IRSA Inversiones y Representaciones Sociedad Anónima, a corporation (sociedad anónima) incorporated under the laws of the Republic of Argentina ("IRSA"), announced it has commenced, subject to the terms and conditions set forth in the exchange offer memorandum dated May 16, 2022 (the "Exchange Offer Memorandum" and, together with the Eligibility Letter, as defined below, the "Exchange Offer Documents") an offer (the "Exchange Offer") to Eligible Holders (as defined below) to exchange any and all of its USD 360,000,000 aggregate principal amount of outstanding 8.750% Notes due 2023 Series No. 2 originally issued by IRSA Propiedades Comerciales S.A. ("IRSA CP") (the "Existing Notes") for 8.750% Senior Notes due 2028 (the "New Notes") to be issued by IRSA and the cash consideration. The Exchange Offer will expire at 5:00 p.m. (New York City time) on June 16, 2022 (such date and time, as the same may be extended in the sole discretion of IRSA, the "Expiration Date").

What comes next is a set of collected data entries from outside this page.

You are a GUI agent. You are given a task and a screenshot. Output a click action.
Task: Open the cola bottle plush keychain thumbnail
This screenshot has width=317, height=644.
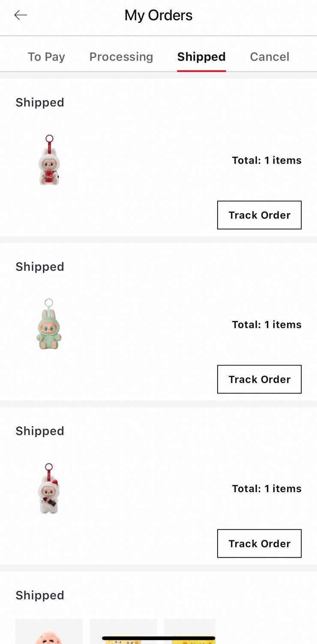point(49,489)
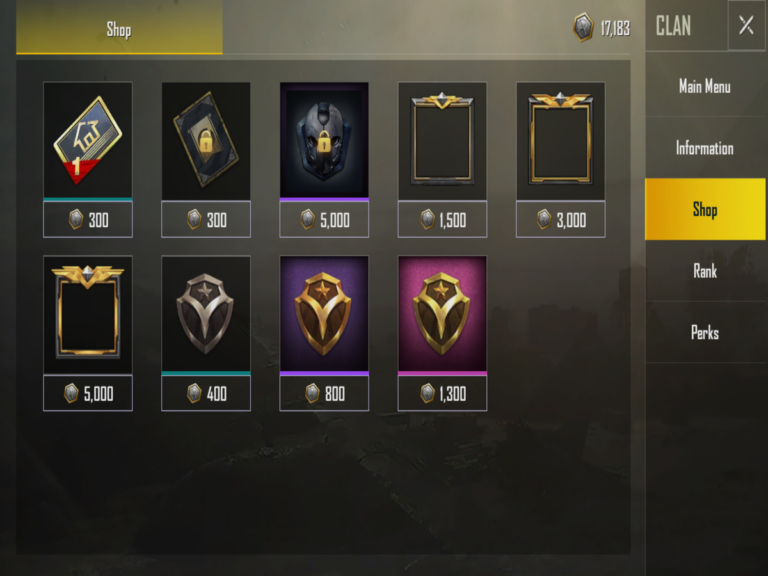Select the locked helmet item icon

click(324, 141)
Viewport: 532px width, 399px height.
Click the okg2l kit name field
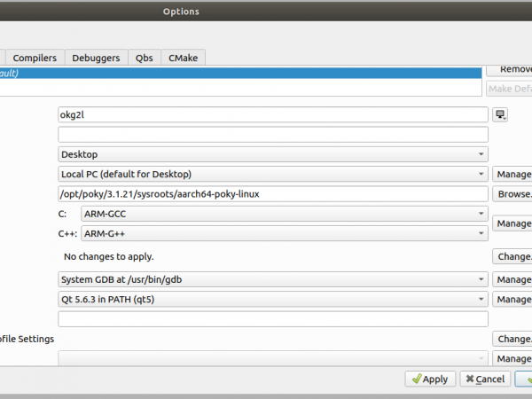tap(272, 114)
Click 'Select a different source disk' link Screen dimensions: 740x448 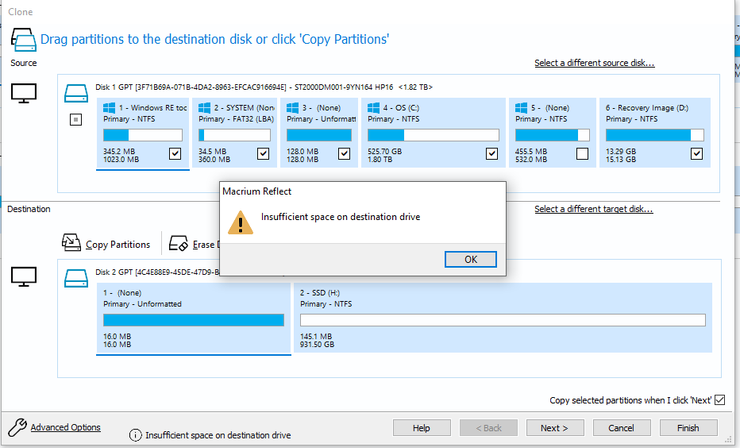[594, 64]
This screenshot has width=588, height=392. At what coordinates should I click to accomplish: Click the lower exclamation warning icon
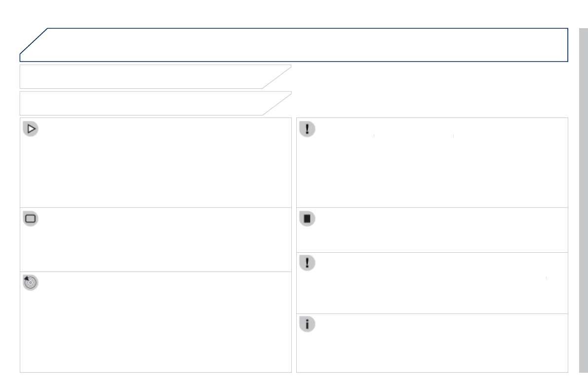[307, 263]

Existing Notes tendered for exchange may be validly withdrawn at any time at or prior to 5:00 p.m. (New York City time) on June 2, 2022 (such date and time, as the same may be extended in the sole discretion of IRSA, the "Withdrawal Date"), but not thereafter. To be eligible to receive the Early A Consideration or the Early B Consideration, as applicable, Eligible Holders must validly tender and not validly withdraw their Existing Notes at or prior to 5:00 p.m. (New York City time) on June 2, 2022 (such date and time, as the same may be extended in the sole discretion of IRSA, the "Early Participation Date"). The deadlines set by any intermediary or relevant clearing system may be earlier than these deadlines.

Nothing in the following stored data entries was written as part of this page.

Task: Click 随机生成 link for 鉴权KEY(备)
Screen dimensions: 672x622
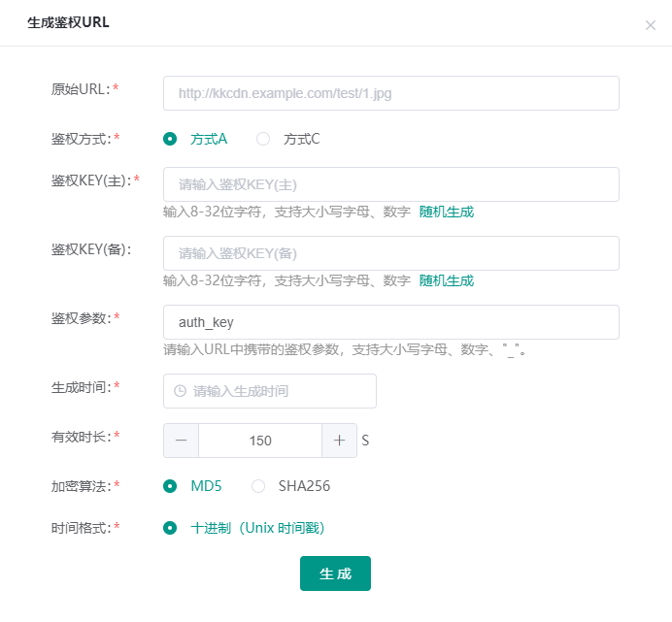Action: point(446,280)
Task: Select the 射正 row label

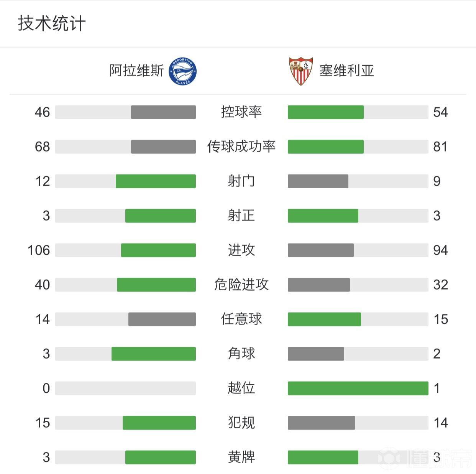Action: coord(241,216)
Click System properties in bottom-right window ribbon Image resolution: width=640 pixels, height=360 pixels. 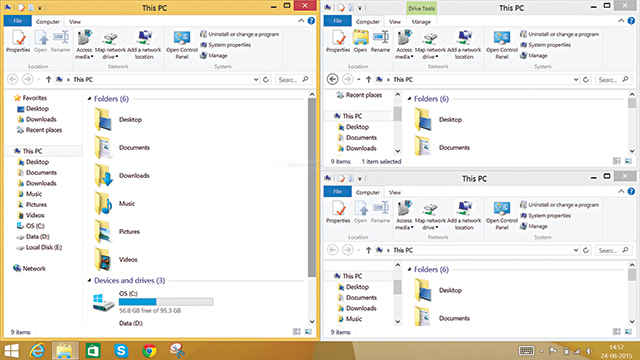(545, 216)
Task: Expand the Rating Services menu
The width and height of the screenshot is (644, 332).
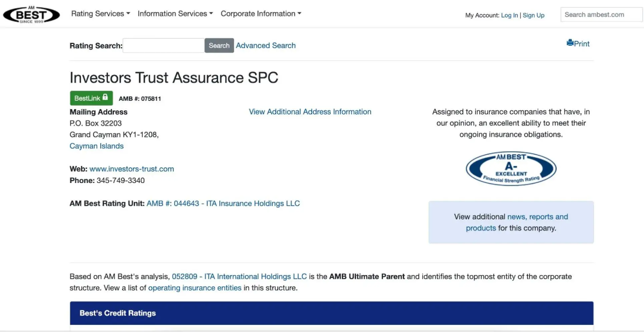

Eligible Holders of Existing Notes may choose between two, mutually exclusive, consideration options, detailed in the table above, in the columns under the headings "Option A" and "Option B." Upon the terms and subject to the conditions set forth in the Exchange Offer Documents, Eligible Holders who validly tender Existing Notes under Option A, and whose Existing Notes are accepted for exchange by IRSA, will receive: (i) New Notes in a principal amount equal to 1.015 times the difference between USD 1,000 and the Pro-Rata A Cash Consideration received by each such Eligible Holder for each USD 1,000 principal amount of Existing Notes validly tendered on or before the Early Participation Date and accepted for exchange (the "Early A Consideration"), or (ii) New Notes in a principal amount equal to the difference between USD 1,000 and the Pro-Rata A Cash Consideration received by each such Eligible Holder for each USD 1,000 principal amount of Existing Notes validly tendered after the Early Participation Date but at or prior to the Expiration Date and accepted for exchange (the "Late A Consideration" and, together with the Early A Consideration, the "A Consideration"). See "The Exchange Offer" in the Exchange Offer Memorandum. The A Cash Consideration is an aggregate amount equivalent to the lesser of (x) 30% of the aggregate principal amount of Existing Notes that are validly tendered and accepted for exchange in the Exchange Offer (the "Total Cash Consideration"), and (y) the principal amount of the Existing Notes accepted for exchange under Option A (the "A Cash Consideration").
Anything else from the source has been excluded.